The utility of satellite-based data in improving groundwater management in agricultural regions was demonstrated in the California Central Valley. University of California San Diego researchers combined land cover and climate data with interferometric synthetic aperture radar (InSAR) data to link rates and patterns of land surface displacement to the differential groundwater demand generated by different land uses and associated irrigation.

InSAR was used to make high-resolution maps of land surface motion in space and time, including measurement of subsidence patterns according to crop type. Despite reports of high water consumption by fruit and nut crops in California, the crop types with the greatest rates of subsidence, and by association the greatest rates of groundwater use, were field crops such as corn and soy, followed by pasture crops like alfalfa, truck crops like tomatoes, and lastly fruit and nut crops like almonds and grapes.Subsidence occurred at much higher rates in irrigated cultivated land compared to undeveloped land, and in dry surface water-limited years relative to wet years. Source: Morgan C. Levy et al.

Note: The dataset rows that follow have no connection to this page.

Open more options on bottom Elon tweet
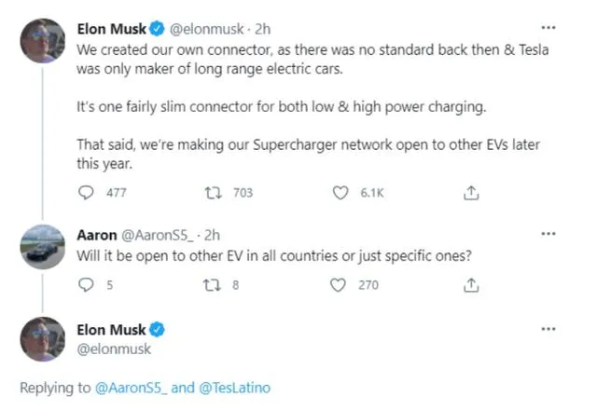 [x=548, y=329]
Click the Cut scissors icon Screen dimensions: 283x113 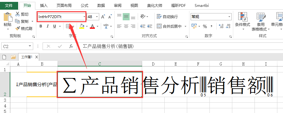pos(18,14)
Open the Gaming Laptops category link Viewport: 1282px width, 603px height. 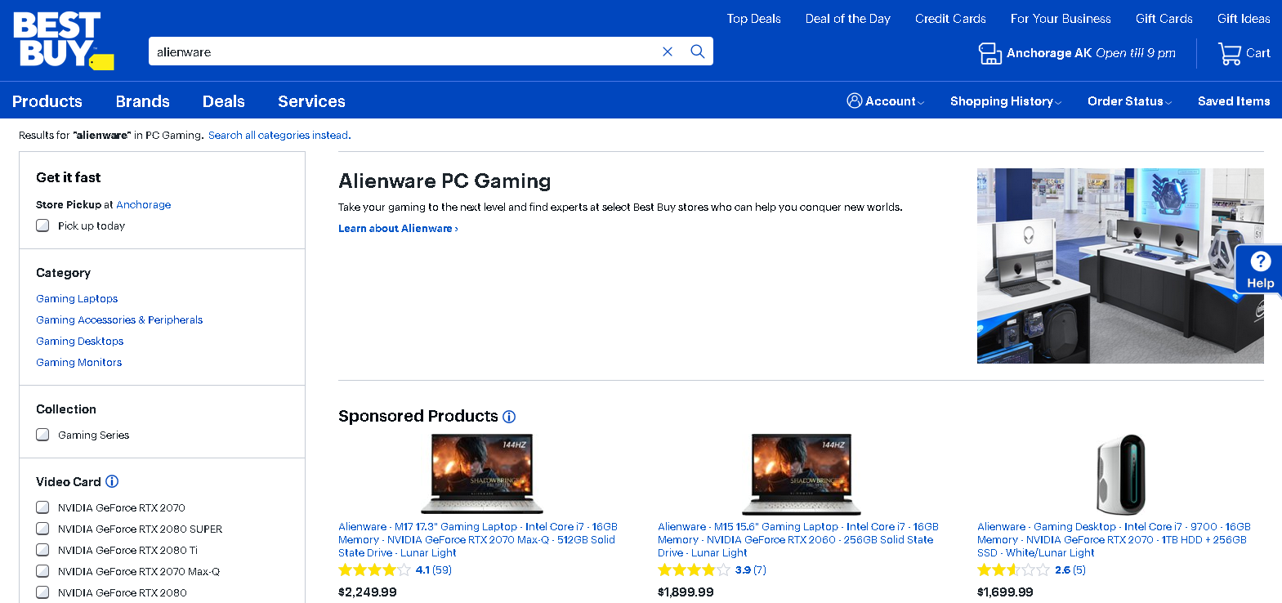point(77,299)
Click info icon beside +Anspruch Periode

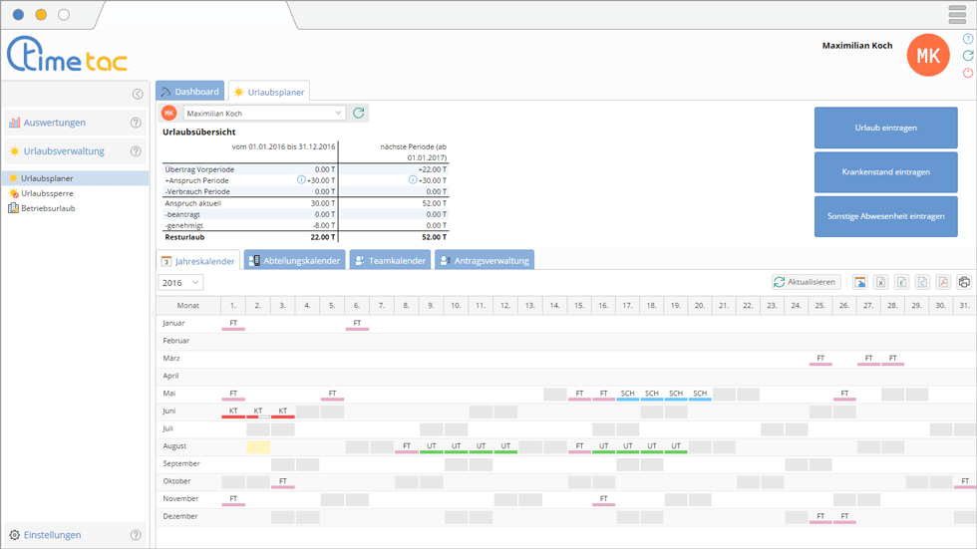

Combining InSAR with other land surface datasets for the 2015 to 2017 period including land cover, potential evapotranspiration and the location of surface water supply networks revealed that subsidence occurred at much higher rates in irrigated cultivated land compared to undeveloped land and in dry surface water-limited years relative to wet years. The study documents a median 272 mm of total cumulative subsidence for field crops and a dry water year subsidence rate of 131 mm per year. A median 62 mm of total subsidence and a dry water year subsidence rate of 31 mm is indicated for fruit and nut crops.

A transition to fruit and nut cultivation appears preferable in terms of groundwater sustainability. The research published in Environmental Research Letters shows InSAR to be a promising source of spatially consistent geophysical data relevant to water resources management because it records the land surface response to water storage changes at unprecedented spatial and temporal resolutions.